Supplied records Start Marker

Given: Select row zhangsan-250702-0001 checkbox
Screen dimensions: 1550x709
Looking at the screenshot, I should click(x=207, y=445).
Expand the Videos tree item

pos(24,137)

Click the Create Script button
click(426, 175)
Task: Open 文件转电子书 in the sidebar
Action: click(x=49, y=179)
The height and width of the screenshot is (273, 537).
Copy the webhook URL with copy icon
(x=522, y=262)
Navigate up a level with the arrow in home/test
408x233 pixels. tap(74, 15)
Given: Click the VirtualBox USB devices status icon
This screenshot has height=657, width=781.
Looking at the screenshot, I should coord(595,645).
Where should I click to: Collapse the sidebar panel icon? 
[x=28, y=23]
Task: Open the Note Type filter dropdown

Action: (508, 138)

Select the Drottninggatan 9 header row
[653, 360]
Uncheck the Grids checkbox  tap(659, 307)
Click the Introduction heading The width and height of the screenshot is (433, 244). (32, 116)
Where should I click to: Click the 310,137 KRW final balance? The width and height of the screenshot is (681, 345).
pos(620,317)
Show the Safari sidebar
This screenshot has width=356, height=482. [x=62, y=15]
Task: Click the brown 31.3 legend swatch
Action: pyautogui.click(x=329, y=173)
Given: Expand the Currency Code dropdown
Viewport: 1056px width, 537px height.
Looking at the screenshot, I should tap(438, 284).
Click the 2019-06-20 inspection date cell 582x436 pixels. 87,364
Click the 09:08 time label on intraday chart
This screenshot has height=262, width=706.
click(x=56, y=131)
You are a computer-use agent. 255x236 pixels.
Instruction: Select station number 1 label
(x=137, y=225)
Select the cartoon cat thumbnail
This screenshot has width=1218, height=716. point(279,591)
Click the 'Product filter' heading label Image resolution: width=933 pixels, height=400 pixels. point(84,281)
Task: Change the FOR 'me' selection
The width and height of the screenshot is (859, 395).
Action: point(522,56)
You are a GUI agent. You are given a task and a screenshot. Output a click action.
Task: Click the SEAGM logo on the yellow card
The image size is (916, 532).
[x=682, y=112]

Supplied records End Marker

**Task**
What is needed here is the full listing, restated word for word.

**Answer space**
Given: Select row zhangsan-250702-0001 checkbox
Screen dimensions: 1550x709
Looking at the screenshot, I should click(x=207, y=445).
Expand the Videos tree item

pos(24,137)

Click the Create Script button
click(426, 175)
Task: Open 文件转电子书 in the sidebar
Action: click(x=49, y=179)
The height and width of the screenshot is (273, 537).
Copy the webhook URL with copy icon
(x=522, y=262)
Navigate up a level with the arrow in home/test
408x233 pixels. tap(74, 15)
Given: Click the VirtualBox USB devices status icon
This screenshot has height=657, width=781.
Looking at the screenshot, I should coord(595,645).
Where should I click to: Collapse the sidebar panel icon? 
[x=28, y=23]
Task: Open the Note Type filter dropdown

Action: (508, 138)

Select the Drottninggatan 9 header row
[653, 360]
Uncheck the Grids checkbox  tap(659, 307)
Click the Introduction heading The width and height of the screenshot is (433, 244). (32, 116)
Where should I click to: Click the 310,137 KRW final balance? The width and height of the screenshot is (681, 345).
pos(620,317)
Show the Safari sidebar
This screenshot has width=356, height=482. [x=62, y=15]
Task: Click the brown 31.3 legend swatch
Action: pyautogui.click(x=329, y=173)
Given: Expand the Currency Code dropdown
Viewport: 1056px width, 537px height.
Looking at the screenshot, I should tap(438, 284).
Click the 2019-06-20 inspection date cell 582x436 pixels. 87,364
Click the 09:08 time label on intraday chart
This screenshot has height=262, width=706.
click(x=56, y=131)
You are a computer-use agent. 255x236 pixels.
Instruction: Select station number 1 label
(x=137, y=225)
Select the cartoon cat thumbnail
This screenshot has width=1218, height=716. point(279,591)
Click the 'Product filter' heading label Image resolution: width=933 pixels, height=400 pixels. point(84,281)
Task: Change the FOR 'me' selection
The width and height of the screenshot is (859, 395).
Action: point(522,56)
You are a GUI agent. You are given a task and a screenshot. Output a click action.
Task: Click the SEAGM logo on the yellow card
The image size is (916, 532).
[x=682, y=112]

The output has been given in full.